- Poster presentation
- Open Access
Infection in ICU patients with acute kidney injury treated with renal replacement therapy
© BioMed Central Ltd 2006
- Published: 21 March 2006
- Chronic Kidney Disease
- Kidney Disease
- Treatment Period
- Renal Replacement Therapy
- Hospital Mortality
Patients with chronic kidney disease have decreased immunity and increased risk for infection. We evaluated the occurrence rate of infection in ICU patients with acute kidney injury, and its impact on hospital mortality.
Retrospective evaluation of all ICU patients with acute kidney injury treated with renal replacement therapy (RRT) during a 5-year period (2000–2004) in the 22-bed SICU, eight-bed CSICU, and six-bed Burn Unit of a Belgian tertiary care hospital. Infection was scored based on chart review, and the pharmacy database on antibiotic prescription.
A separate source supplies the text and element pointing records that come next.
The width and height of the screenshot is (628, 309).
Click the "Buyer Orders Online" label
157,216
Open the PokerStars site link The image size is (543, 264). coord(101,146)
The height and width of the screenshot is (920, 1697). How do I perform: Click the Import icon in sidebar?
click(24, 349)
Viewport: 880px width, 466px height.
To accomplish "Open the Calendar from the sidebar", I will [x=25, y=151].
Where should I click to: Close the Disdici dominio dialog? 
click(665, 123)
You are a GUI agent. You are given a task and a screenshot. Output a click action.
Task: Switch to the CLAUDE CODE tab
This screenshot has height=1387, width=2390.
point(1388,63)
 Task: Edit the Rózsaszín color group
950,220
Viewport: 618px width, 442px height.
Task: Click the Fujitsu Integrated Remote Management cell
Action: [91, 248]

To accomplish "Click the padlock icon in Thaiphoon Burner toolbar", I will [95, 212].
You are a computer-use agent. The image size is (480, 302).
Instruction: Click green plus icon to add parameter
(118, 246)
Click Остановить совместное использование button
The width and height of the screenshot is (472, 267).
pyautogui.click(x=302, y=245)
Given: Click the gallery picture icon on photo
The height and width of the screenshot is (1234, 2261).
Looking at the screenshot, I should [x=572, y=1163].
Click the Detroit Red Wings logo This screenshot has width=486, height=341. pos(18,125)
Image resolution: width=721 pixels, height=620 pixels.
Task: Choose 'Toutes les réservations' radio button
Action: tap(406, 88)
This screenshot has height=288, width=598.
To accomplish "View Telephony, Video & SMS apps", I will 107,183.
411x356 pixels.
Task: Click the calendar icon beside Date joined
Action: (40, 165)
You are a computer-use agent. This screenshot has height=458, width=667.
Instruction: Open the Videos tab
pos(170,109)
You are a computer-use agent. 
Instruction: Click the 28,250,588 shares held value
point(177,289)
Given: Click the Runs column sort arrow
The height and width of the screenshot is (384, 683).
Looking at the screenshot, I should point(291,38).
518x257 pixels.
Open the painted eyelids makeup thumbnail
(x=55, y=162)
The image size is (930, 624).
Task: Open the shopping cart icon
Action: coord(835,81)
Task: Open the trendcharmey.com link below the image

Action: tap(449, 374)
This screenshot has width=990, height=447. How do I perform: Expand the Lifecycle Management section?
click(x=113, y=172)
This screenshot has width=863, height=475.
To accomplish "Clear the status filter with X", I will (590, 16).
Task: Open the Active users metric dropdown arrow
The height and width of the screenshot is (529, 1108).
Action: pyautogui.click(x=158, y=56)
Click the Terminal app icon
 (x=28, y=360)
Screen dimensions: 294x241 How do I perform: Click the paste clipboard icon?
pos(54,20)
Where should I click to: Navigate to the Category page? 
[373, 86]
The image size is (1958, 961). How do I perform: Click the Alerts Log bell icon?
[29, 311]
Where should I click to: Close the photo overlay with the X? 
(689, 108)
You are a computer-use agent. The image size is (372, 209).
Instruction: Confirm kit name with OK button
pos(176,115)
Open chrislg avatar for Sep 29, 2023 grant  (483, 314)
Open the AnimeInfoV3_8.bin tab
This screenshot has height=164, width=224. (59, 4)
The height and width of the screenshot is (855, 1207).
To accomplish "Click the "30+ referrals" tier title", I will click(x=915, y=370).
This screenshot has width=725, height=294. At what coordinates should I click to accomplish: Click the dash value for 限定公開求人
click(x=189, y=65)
During the study period 406 patients were included. The median (IQR) age was 64 (53–73) years, 68% of patients were male, and the APACHE II score was 24 (17–30). At the start of renal replacement therapy, 69% of patients were treated with vaso-active therapy, and 73% were ventilated. Infection occurred in 87% of patients; 38% had more than one infection. The start of infection was during the treatment period with RRT in 41.4% of all infections, and in 58.6% before or after the treatment period with RRT. The incidence rate of infection was 5.92 per 100 patient-days. Patients who developed infection had a longer length of stay in the ICU (7 [15–31] days vs 5 [3–7] days; P < 0.001). There was no difference in mortality between patients with and without infection (62.5% respectively 54.9%, P = 0.295). Infection was not associated with inhospital mortality, even after adjustment for age, type of ICU admitted to, APACHE II score, and severity of illness at start of RRT (i.e. treatment with vasoactive therapy) or mechanical ventilation (odds ratio for inhospital death: 0.52 [0.21–1.28], P = 0.152) (logistic regression analysis).
In this cohort of ICU patients with acute kidney injury and treated with RRT, infection had a high occurrence rate of almost 90%. Also, more than one-third of these patients had more than one infection episode. Infection was not associated with increased inhospital mortality.